By Zachary Muller

Linux Server Maintenance Guide

Thursday August 30, 2018

If you’re running a Linux server and you value uptime and stability, this server maintenance guide will help keep you on track. It’s best to perform maintenance and checks on a regular basis for various reasons. It’s not fun being a sysadmin and finding out that a downtime causing issue could have been easily prevented.

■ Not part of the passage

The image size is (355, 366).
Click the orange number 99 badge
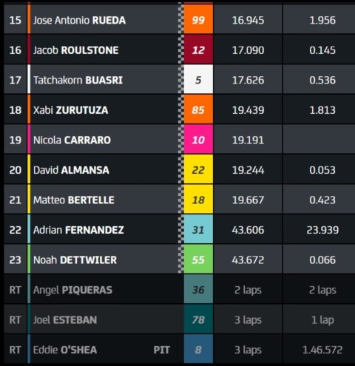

Linux Server Maintenance Guide

Check Disc Usage: One of the most common things that causes downtime and issues is a filesystem filling up and hitting 100% used. 80% used is generally a warning, and 90% is critical. It is very important that you’ve allocated enough space for your packages, databases, site files, logs, etc.If your filesystem becomes too full, you’ll have to scramble looking for files and logs to delete before it’s too late and services start to hang. To check your filesystem usage you can use the ‘df’ command, for example: df -h will display usage in human-readable format.
Check RAID Array: Checking the status of your RAID array is important. If a member disk is missing from an array it should be replaced as soon as possible. Depending on your RAID controller there will be separate utilities you can download and use.For example: Adaptec controllers will use arcconf and LSI controllers may require MegaCLI or tw_cli depending on the model. It’s best to refer to the manufacturer’s documentation for guides.
Check Storage Device Smart Stats: Keeping an eye on the SMART stats of your storage devices can warn you of pre-failure. Reallocated, current pending or uncorrectable sectors are generally cause for concern. The higher the number the sooner you should replace the disk. Power on hours may also something to look for.At GigeNET we replace drives with over 40,000 power on hours. On Linux servers you can use the ‘smartctl’ command to run tests and check the stats. More info on smartctl can be found here.
Verify Backups are Working: Checking if your backups are running properly is good practice. You should also be testing restores of your backups every so often and verifying that they work as intended in a test environment.
Ensure Security Patches are Applied: Patching vulnerabilities in the software that runs on your server is top priority. It’s best to subscribe to your distributions security announcements mailing list to be notified of when you need to get patching. You can use your OS package manager such as yum or apt to install and upgrade new packages.
Check Remote Management: Depending on your server’s manufacturer, remote management tools like IPMI, iLO and iDRAC have proven to be useful. You should have them prepared for when you need to use them. Remote console has saved many when unable to SSH into a server.
Check for Hardware Issues: Looking over syslog and something like the IPMI event log can let you know when there’s something wrong. Memory errors, overheating and power supply failures are some examples that warrant swift response. Depending on the hardware component that has gone bad the logged entry will vary.
Check for Software Errors: Software error logs and syslog should be monitored regularly. Software sometimes hits configured limits and OOM killer is activated when you run out of memory. Sometimes this can slip by unnoticed. Depending on the software and configured log file output where you find those logs will vary. Most logs can be found in the /var/log directory however.
Review Access: Check which users and individuals should have access to the server and modify that access as needed. A good overview of what files you should look in can be found here.
Use Strong Passwords: Strong passwords whether randomly generated or made using the ‘diceware’ method are a must. Don’t cut your passwords short and use low entropy combinations.